The Icelandic writer plunges us into an extremely tense atmosphere, where the slightest thought, the slightest gesture contributes to making an already distressing atmosphere unbearable. A stifling thriller.

Friendship, like love, usually ends badly. Especially when the ghosts of the past stubbornly refuse to die. The living carry with them the recalcitrant corpses of the past. With a considerable risk: living, on a daily basis, with death as their only companion. With an acute sense of direction, Ragnar Jonasson locks us in A qui la faute (La Martinière Noir) during a whole night in a stifling camera.

Agatha Christie under the snow
Four childhood friends meet up for a snow partridge hunting trip in the highlands of eastern Iceland. “It wasn’t supposed to snow. Not right away. And yet, the gusts of wind were now coming down on them violently, relentlessly.” Caught in a storm as sudden as violent, they take refuge in a cabin. To the characters, to the readers, the Icelandic writer seems to say: welcome to hell, you who enter here, abandon all hope.

In the cabin, they discover an intruder as frightening as he is silent. The night is long. Resentments and grudges resurface, next to the silent stranger. Friendship is put to the test. Were the four friends really friends in the past? Isn’t the past too heavy because of the silent words, the selective memories? With a nervous writing, narrating the events from the point of view of each protagonist, Ragnar Jonasson blurs all the marks and holds us in suspense until the last page, until the last line. Whose fault it is is somewhere between Agatha Christie (of which the author is a great fan and translator into Icelandic) in the snow and Quentin Tarentino’s Reservoir Dogs. A chilling Nordic thriller.

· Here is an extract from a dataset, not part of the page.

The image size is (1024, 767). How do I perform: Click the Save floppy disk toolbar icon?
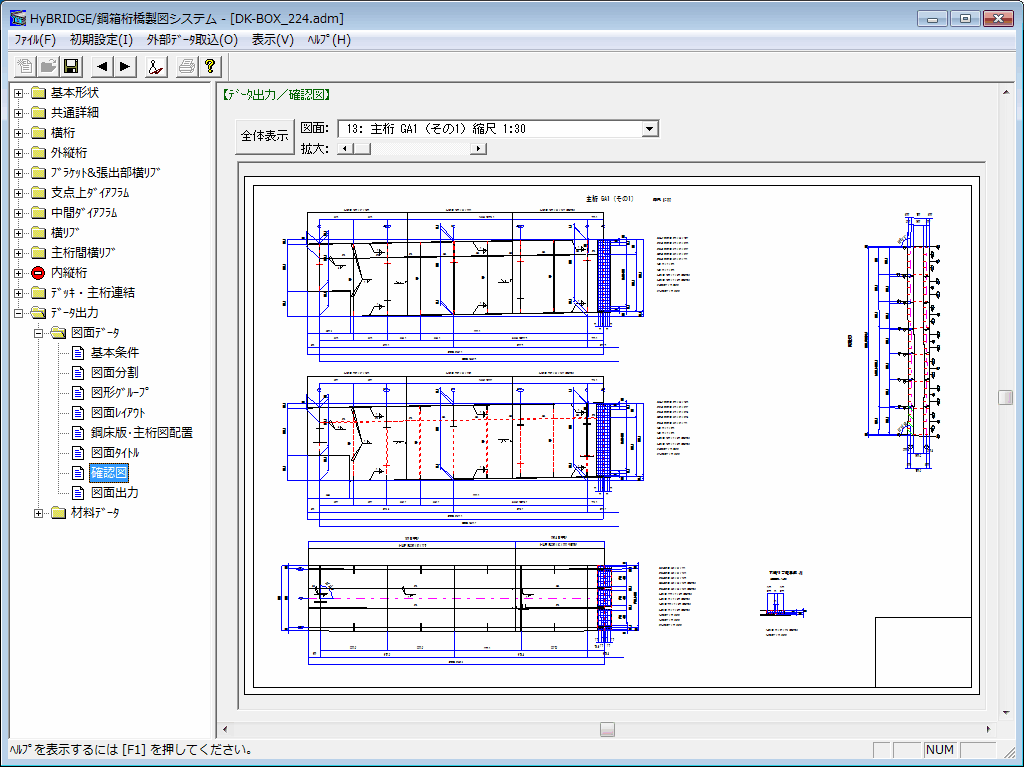tap(71, 67)
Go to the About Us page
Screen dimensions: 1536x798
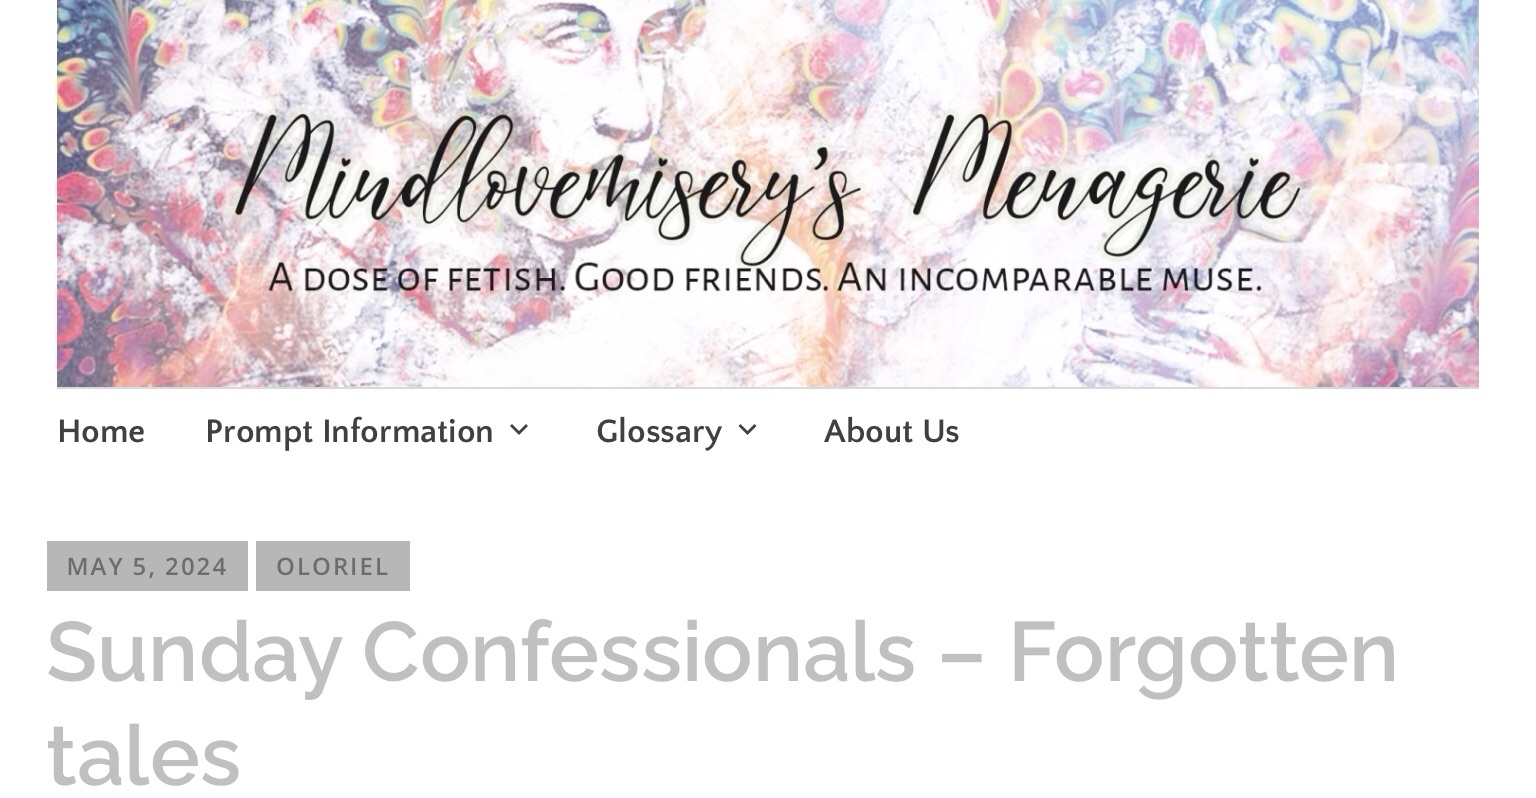click(x=891, y=432)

“A qui la faute”, Ragnar Jonasson, published by La Martinière Noir, 21,5 euros

Excerpts : “And the blizzard had broken loose, brutal and terrifying, taking him by surprise. A violent gust of wind had blown on the icy ground, forcing them to stop to avoid falling. The next moment, huge black clouds were hurtling towards them at incredible speed, darkening the sky and filling the air with blinding swirls of snow. (…) It was such a beautiful day. But Daniel should have known that it was when you least expected it that nature was most cruel, especially in Iceland. She had no mercy, you were never quite safe. Even the sunniest summer days could be deadly if you were not careful.